PARTS OF THE EXERCISE
1 – From the article on Sean Penn's interview with El Chapo, copy the passage that begins with "Penn writes that" and ends after "helped to arrange.".
2 – According to the article on Sean Penn's interview with El Chapo, who helped arrange the meeting between Penn and Guzman?
3 – Continue the article on Sean Penn's interview with El Chapo from the point where it ends.

TEXT BLOCK

--- START ---

Sean Penn's interview with 'most wanted' Mexican kingpin 'El Chapo' led to his re-capture
US actor Sean Penn interviewed Joaquin 'El Chapo' Guzman three months before the Mexican drug lord's capture this week.
Mexico City, Mexico: US actor Sean Penn interviewed Joaquin "El Chapo" Guzman three months before the Mexican drug lord's capture this week, Rolling Stone magazine revealed on Saturday, a meeting that helped authorities track down the kingpin.
The US rock magazine published a picture showing Penn in a black shirt shaking hands with the mustachioed Sinaloa drug cartel leader, who is in a blue shirt, on 2 October.
Penn writes that the 58-year-old Guzman gave him a big hug when they met at a Mexican jungle clearing and had a seven-hour sitdown followed by phone and video interviews.
"I supply more heroin, methamphetamine, cocaine and marijuana than anybody else in the world," Guzman told Penn in a stunning admission of his criminal enterprise over sips of tequila.
"I have a fleet of submarines, airplanes, trucks and boats," Guzman said in the meeting, which Mexican actress Kate del Castillo helped to arrange.
A Mexican federal official told AFP that authorities "had knowledge of this meeting" and that it helped lead to Friday's recapture of the world's most wanted man in his northwestern home state of Sinaloa.
Mexican Attorney General Arely Gomez said on Friday that Guzman had met with unnamed actors and producers in the hope of making a biopic about himself.
Rolling Stone also published a video showing Guzman without a mustache, talking about why he decided to go into drug trafficking after the age of 15 because there were "no job opportunities."

--- END ---

LISTED RECORDS
--- START ---

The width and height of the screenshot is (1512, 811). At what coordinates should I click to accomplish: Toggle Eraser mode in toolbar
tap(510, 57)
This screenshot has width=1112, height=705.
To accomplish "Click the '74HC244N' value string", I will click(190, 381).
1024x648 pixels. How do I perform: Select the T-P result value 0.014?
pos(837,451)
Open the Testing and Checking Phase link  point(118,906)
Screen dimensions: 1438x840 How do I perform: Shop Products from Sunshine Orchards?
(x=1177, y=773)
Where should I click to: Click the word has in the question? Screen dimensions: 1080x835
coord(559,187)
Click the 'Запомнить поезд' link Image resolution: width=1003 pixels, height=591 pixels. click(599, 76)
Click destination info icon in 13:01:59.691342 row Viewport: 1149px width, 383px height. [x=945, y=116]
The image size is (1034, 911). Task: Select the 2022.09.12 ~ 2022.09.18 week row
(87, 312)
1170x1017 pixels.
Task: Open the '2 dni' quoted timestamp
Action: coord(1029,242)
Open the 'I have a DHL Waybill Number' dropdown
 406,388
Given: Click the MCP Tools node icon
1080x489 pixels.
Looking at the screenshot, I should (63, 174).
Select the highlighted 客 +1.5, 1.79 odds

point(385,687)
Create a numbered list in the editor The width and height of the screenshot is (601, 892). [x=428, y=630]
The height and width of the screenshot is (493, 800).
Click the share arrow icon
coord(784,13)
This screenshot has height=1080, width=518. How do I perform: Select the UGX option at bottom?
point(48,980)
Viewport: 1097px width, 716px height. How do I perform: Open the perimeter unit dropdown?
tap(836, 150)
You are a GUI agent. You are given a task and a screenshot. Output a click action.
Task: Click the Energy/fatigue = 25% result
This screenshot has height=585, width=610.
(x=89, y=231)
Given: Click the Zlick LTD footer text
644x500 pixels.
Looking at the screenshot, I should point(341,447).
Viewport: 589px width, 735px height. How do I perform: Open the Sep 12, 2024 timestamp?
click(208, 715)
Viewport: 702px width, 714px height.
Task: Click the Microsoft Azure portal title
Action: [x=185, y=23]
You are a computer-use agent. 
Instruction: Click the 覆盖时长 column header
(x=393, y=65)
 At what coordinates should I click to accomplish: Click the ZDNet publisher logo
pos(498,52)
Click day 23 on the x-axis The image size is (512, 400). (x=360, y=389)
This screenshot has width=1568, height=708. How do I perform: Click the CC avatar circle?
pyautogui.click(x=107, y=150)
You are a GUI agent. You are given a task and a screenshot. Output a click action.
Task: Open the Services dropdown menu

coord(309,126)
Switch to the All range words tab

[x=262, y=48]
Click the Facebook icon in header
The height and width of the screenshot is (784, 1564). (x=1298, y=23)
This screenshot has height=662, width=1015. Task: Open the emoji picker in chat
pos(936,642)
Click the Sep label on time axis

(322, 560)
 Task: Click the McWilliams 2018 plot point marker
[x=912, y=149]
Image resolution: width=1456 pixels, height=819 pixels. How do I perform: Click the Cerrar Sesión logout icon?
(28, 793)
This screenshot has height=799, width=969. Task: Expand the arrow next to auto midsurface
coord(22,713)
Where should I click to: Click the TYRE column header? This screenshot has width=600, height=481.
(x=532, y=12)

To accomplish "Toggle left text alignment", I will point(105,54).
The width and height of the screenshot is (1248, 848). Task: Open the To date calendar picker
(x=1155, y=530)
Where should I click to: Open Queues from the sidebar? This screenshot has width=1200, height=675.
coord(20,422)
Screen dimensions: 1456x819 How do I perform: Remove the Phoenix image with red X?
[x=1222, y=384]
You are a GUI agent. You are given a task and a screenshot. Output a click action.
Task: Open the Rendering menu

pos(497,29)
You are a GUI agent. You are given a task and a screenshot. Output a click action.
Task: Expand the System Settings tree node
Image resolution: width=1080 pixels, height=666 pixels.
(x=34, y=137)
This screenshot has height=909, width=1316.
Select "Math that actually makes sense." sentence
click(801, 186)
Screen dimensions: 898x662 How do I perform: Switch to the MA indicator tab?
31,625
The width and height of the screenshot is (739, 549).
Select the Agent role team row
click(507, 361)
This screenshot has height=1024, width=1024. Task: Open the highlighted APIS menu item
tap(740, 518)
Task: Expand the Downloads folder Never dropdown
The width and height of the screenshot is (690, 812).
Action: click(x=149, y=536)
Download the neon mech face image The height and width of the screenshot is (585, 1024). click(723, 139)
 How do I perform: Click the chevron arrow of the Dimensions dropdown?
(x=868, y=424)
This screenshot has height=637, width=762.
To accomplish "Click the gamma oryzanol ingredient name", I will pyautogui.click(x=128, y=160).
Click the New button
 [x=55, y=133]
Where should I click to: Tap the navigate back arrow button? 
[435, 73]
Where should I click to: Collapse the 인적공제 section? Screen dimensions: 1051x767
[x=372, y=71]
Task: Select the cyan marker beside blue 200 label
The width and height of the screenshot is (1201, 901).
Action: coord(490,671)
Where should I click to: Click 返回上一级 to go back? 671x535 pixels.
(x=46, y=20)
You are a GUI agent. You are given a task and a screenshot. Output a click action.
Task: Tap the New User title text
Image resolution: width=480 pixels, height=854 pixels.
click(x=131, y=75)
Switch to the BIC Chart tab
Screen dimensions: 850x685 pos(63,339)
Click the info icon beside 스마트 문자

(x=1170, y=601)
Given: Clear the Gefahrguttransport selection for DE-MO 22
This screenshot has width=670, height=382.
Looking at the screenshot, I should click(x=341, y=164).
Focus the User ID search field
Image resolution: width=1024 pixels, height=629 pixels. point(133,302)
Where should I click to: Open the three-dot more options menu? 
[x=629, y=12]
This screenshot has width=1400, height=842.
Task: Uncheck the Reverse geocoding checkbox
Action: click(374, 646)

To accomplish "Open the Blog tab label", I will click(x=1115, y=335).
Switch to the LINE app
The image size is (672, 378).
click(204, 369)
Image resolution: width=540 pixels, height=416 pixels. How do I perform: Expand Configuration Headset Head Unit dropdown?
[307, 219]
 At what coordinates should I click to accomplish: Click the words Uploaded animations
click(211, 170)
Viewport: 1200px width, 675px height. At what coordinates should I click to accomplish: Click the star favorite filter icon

--- END ---

ANSWERS FOR THE EXERCISE
1 –
Penn writes that the 58-year-old Guzman gave him a big hug when they met at a Mexican jungle clearing and had a seven-hour sitdown followed by phone and video interviews.
"I supply more heroin, methamphetamine, cocaine and marijuana than anybody else in the world," Guzman told Penn in a stunning admission of his criminal enterprise over sips of tequila.
"I have a fleet of submarines, airplanes, trucks and boats," Guzman said in the meeting, which Mexican actress Kate del Castillo helped to arrange.

2 – Mexican actress Kate del Castillo.

3 –
"Unfortunately, where I grew up, there was and there is no other way to survive," Guzman said.
Asked if he feels responsible for the high level of addictions in the world, he said: "It's false. The day that I don't exist, it won't reduce drug trafficking."
The Rolling Stone interview emerged after Mexican prosecutors announced that they would seek Guzman's extradition to the United States, a reversal from President Enrique Pena Nieto's refusal to send him across the border.
The attorney general's office said it received two US extradition requests last year on a slew of charges, including drug trafficking and murder, and that it later obtained arrest warrants to ship him across the border.
"With Guzman Loera's recapture, the respective extradition proceedings will have to start," the office said in a statement.
It did not indicate when the hearings would start and noted that Guzman's lawyers could seek appeals.
One of Guzman's attorneys, Juan Pablo Badillo, vowed to take the case up to the Supreme Court if necessary.
"He shouldn't be extradited because Mexico has a fair Constitution," Badillo told reporters outside the Altiplano prison near Mexico City, where Guzman was sent following his arrest.
It was from that prison that Guzman escaped on July 11, sneaking into a hole in his cell's shower that led to a 1.5-kilometer (one-mile) tunnel outside the prison.
A Mexican federal official defended the decision to send Guzman back to Altiplano, saying measures were taken to improve security, including the installation of metal rods under the floor of prison cells.
The world's most wanted drug baron was arrested after a deadly military raid on a house early Friday in Los Mochis, a coastal city in his native northwestern state of Sinaloa.
Five suspects died and one marine wounded. Six others were detained in the operation.
"When we had the courage, we looked out the window and saw the soldiers on the ground firing at the garage door until they opened it," said a neighbor.
Guzman and his security chief fled through the city's drainage system.
The wanted men came out of a manhole and stole a car, but they were captured on a road and taken to a motel, where Guzman was pictured seated on a bed, wearing a dirty sleeveless shirt -- an ignominious end for a kingpin whose billionaire drug business reaches as far as Asia and Europe.
In the Rolling Stone video interview, Guzman is asked about the belief that Mexican authorities want to kill him instead of taking him alive.
He responds: "No, I think that if they find me they will arrest me. Of course."